A pocos kilómetros del epicentro se encuentra Prípiat, una ciudad que alguna vez albergó a miles de trabajadores de la planta y sus familias. Hoy, permanece desierta, detenida en el tiempo. Edificios en ruinas, parques cubiertos por la vegetación y objetos cotidianos abandonados narran, en silencio, la magnitud de la tragedia.
La denominada “zona de exclusión” sigue siendo restringida debido a los niveles de radiación que aún persisten en el área.
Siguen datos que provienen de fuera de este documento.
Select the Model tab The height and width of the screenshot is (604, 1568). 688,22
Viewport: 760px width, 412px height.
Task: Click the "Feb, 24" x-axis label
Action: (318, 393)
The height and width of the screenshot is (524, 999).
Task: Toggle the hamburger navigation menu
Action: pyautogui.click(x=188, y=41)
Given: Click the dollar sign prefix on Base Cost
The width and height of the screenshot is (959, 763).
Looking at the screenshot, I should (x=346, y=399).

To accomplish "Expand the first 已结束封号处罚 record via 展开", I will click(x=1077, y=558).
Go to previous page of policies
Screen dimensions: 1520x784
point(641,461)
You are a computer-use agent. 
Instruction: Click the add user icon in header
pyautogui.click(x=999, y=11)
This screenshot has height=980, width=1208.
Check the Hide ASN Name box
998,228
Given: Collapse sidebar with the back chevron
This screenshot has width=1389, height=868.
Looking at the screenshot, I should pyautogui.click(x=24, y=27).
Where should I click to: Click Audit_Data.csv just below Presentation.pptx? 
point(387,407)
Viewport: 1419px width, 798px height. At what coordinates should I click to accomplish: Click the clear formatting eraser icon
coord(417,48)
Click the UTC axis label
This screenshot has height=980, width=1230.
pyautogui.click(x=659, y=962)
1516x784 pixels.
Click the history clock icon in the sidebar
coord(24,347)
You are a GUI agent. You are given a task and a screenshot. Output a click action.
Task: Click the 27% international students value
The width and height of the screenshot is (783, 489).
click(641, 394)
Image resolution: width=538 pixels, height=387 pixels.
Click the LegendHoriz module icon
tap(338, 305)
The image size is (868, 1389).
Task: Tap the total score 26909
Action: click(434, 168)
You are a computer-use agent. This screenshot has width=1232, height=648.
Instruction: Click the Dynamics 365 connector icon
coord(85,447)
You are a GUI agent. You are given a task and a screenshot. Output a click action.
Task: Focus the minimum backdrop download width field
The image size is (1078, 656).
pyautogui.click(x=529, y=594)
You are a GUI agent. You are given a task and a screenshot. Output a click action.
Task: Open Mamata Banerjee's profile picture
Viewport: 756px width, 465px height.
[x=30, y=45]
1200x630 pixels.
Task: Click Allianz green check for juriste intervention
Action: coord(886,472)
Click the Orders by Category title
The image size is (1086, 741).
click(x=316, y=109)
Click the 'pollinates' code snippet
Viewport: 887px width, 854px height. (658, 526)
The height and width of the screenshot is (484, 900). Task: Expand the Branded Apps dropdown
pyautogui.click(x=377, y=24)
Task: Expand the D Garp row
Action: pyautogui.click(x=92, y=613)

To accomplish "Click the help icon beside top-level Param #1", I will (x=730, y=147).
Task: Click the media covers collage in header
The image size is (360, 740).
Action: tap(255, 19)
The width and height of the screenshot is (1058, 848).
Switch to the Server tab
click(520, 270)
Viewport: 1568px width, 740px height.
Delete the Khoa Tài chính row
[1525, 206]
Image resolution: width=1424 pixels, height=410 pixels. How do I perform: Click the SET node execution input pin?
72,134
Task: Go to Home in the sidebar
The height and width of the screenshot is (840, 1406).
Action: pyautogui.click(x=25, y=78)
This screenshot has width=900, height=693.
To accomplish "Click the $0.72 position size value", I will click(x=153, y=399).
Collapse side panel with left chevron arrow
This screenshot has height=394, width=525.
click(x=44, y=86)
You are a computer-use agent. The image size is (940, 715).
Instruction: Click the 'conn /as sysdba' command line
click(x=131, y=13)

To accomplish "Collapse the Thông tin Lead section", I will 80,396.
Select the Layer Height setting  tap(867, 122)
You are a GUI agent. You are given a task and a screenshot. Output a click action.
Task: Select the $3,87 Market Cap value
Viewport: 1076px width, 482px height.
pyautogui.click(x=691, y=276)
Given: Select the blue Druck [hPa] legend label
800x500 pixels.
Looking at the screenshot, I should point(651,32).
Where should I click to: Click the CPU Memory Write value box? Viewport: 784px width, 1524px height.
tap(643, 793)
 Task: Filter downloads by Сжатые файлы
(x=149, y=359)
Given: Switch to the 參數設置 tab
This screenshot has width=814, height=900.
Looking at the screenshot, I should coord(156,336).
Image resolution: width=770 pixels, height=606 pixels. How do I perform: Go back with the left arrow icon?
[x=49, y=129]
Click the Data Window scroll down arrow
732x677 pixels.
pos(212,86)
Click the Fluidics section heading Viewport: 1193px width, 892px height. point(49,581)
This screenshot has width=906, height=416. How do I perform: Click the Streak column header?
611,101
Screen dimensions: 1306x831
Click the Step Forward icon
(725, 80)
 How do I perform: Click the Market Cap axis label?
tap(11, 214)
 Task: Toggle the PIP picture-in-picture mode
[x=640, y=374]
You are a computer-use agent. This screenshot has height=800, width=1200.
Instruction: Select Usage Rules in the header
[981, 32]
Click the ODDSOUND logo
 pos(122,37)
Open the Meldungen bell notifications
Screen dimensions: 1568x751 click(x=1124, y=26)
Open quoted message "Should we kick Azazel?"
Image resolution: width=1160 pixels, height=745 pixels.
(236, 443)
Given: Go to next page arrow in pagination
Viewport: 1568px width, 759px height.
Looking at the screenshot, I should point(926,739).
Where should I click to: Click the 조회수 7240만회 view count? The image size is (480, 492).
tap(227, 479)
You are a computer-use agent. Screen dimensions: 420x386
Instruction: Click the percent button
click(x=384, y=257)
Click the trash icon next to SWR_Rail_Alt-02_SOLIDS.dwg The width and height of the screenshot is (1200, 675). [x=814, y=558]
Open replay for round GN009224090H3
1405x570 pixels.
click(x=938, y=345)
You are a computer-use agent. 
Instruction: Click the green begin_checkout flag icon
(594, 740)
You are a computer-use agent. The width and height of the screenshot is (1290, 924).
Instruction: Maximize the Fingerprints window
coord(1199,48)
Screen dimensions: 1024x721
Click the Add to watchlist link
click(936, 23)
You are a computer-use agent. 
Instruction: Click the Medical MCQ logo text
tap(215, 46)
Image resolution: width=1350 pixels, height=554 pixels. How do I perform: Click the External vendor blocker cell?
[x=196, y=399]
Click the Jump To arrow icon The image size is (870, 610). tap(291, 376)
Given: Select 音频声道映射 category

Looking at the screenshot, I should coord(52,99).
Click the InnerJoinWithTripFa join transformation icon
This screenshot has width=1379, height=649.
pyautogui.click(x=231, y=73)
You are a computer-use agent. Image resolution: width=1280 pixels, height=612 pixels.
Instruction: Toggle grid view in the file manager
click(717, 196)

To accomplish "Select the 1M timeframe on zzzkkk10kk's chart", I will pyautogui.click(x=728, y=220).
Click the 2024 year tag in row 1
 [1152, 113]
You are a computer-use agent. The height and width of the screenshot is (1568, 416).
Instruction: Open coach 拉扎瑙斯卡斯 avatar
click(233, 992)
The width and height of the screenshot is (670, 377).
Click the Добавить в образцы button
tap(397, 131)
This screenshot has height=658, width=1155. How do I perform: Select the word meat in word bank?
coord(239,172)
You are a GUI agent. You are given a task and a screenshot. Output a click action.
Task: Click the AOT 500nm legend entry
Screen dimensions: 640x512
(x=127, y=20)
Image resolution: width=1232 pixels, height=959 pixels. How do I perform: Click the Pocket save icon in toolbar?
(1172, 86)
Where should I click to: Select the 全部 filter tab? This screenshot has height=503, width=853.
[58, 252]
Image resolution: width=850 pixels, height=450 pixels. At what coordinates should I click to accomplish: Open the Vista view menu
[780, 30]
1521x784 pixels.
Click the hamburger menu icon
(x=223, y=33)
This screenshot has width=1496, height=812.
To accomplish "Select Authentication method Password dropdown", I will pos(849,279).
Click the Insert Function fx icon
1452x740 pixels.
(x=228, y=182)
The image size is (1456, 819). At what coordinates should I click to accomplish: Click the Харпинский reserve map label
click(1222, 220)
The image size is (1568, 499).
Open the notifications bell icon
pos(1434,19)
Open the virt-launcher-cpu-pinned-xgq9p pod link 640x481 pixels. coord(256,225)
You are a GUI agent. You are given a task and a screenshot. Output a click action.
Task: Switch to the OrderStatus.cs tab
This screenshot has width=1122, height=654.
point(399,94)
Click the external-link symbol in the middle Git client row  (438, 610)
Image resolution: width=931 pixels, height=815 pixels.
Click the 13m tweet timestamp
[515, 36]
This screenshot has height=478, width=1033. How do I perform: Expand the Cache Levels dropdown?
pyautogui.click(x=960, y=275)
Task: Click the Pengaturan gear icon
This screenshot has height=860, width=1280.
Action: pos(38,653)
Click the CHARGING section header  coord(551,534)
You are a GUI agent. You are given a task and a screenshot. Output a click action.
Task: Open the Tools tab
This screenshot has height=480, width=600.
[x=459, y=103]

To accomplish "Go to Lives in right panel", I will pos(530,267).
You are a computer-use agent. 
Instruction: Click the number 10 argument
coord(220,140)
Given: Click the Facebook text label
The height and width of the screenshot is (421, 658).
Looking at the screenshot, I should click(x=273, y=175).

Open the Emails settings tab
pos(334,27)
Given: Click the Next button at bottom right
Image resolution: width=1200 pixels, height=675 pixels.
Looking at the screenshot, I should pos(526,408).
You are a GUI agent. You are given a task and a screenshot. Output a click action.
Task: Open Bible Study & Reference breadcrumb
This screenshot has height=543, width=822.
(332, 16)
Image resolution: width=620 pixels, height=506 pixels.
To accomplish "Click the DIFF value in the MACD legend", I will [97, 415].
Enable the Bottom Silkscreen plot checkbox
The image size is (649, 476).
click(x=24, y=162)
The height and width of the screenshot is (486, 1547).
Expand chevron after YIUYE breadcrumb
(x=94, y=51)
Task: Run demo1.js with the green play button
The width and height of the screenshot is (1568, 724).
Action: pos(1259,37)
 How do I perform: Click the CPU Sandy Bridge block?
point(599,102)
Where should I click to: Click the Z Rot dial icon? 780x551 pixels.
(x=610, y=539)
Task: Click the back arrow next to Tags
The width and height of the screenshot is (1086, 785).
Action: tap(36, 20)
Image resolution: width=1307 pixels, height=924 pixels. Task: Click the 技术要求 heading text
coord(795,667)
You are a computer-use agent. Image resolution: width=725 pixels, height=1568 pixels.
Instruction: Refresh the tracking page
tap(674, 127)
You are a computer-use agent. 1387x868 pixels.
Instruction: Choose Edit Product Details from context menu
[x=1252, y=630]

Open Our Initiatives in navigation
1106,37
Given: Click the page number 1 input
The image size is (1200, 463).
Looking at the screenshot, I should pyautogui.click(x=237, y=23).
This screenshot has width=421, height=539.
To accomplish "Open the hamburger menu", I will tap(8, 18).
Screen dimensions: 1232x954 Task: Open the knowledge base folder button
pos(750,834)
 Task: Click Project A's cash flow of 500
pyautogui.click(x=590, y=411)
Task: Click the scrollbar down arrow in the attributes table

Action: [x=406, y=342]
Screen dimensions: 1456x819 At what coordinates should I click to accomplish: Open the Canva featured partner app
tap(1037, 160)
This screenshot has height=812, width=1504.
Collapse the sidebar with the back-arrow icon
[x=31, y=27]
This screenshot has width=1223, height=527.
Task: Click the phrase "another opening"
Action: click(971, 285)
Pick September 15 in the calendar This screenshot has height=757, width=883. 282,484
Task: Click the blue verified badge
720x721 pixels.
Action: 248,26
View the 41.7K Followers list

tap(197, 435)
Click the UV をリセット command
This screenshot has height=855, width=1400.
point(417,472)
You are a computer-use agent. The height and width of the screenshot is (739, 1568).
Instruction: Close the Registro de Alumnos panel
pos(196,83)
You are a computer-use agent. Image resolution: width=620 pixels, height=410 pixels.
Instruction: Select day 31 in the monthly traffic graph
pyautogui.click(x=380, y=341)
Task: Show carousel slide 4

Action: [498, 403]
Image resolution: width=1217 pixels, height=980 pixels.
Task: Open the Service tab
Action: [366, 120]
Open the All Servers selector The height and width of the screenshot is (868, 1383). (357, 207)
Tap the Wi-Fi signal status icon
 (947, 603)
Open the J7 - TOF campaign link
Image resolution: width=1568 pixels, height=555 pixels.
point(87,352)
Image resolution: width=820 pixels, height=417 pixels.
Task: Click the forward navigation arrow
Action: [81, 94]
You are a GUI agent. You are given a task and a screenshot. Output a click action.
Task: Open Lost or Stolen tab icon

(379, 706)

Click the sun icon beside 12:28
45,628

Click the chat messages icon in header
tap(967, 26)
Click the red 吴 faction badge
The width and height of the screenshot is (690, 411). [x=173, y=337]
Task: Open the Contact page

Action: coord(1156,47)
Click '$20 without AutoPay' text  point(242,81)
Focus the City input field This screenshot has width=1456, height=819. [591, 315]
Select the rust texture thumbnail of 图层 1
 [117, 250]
Solo científicos, personal autorizado y algunos visitantes bajo estrictas medidas de seguridad pueden acceder a este territorio, convertido en un símbolo global de las consecuencias de los desastres nucleares.
A pesar de la catástrofe, la naturaleza ha comenzado a reclamar el espacio, transformando el lugar en un inesperado refugio para diversas especies animales. Sin embargo, bajo esa aparente recuperación, permanece latente el impacto ambiental y humano de uno de los accidentes más graves en la historia de la energía nuclear.
Chernóbil no es solo un recuerdo del pasado, sino una advertencia vigente sobre los riesgos tecnológicos y la importancia de la seguridad en la gestión de la energía. Décadas después, el silencio de Prípiat continúa hablando por sí solo.